1 Universidad Pública de Navarra y 2 Universidad del País Vasco

La violencia contra la mujer en la relación de pareja es un problema en alza y adquiere actualmente unas cifras alarmantes. Así, por ejemplo, en cuanto a la violencia en el hogar, según el estudio realizado por el Instituto de la Mujer en el año 2006 con una muestra de más de 32.000 mujeres, en España hay, al menos, un 3,6% de mujeres mayores de 18 años que resultan maltratadas por su pareja (alrededor de 680.000).

Sin embargo, hay un 6% adicional (alrededor de 1.200.000) que, aun no considerándose maltratadas, sufren unas conductas vejatorias que son impropias en una relación de pareja sana. Por ello, detectar los factores de riesgo de la violencia contra la mujer en la relación de pareja, así como los factores de protección, constituye hoy una tarea prioritaria (Echeburúa, Fernández-Montalvo y Corral, 2008a).

Estas cifras alarmantes han provocado en la comunidad científica un aumento del interés por el estudio de los agresores. Ello ha generado un mayor conocimiento de las características clínicas de los hombres violentos contra la mujer.

Los agresores suelen presentar carencias psicológicas significativas, como sesgos cognitivos (pensamientos distorsionados sobre los roles sexuales y la inferioridad de la mujer y sobre la justificación de la violencia), dificultades de comunicación y de resolución de problemas, irritabilidad y una falta de control de los impulsos, así como otras dificultades específicas (abuso de alcohol y celos patológicos) (Fernández-Montalvo y Echeburúa, 1997, 2005; Fernández-Montalvo, Echeburúa y Amor, 2005).
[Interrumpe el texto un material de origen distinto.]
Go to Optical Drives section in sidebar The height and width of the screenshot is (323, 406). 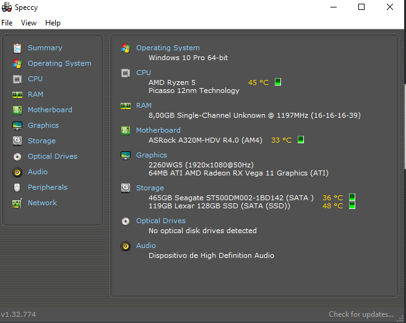(53, 156)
Ha habido un esfuerzo considerable por identificar tipos de agresores, pero todavía se carece de datos empíricos sólidos en apoyo de una tipología. A falta de un perfil bien fundamentado, los maltratadores pueden ser:

a) personas machistas;

b) sujetos inestables emocionalmente y dependientes, que se vuelven peligrosos si la mujer corta la relación;

c) personas adictas al alcohol o las drogas, en donde la adicción actúa como un desinhibidor;

y d) hombres con un trastorno de personalidad que disfrutan pegando o que, al menos, no tienen inhibiciones para hacerlo.

Así, los trastornos de personalidad más frecuentemente encontrados han sido el antisocial, el límite y el narcisista.

Se han dado, incluso, intentos de establecer una tipología de agresores en función de los trastornos de personalidad y de sugerir líneas de intervención terapéutica específicas acordes con ella. Se trata, en último término, de proponer programas de intervención a la medida según el tipo de trastorno de personalidad experimentado (White y Gondolf, 2000).

Se han desarrollado en Estados Unidos y Canadá algunos instrumentos de evaluación para medir el riesgo de agresión a la pareja, como el Spousal Assault Risk Appraisal Guide (SARA) (Kropp, Hart, Webster y Eaves, 2000) o el Danger Assessment (DA) (Campbell, 1995), e incluso para predecir el riesgo de muerte de la pareja, como la Escala de Femicidio (Kerry, 1998).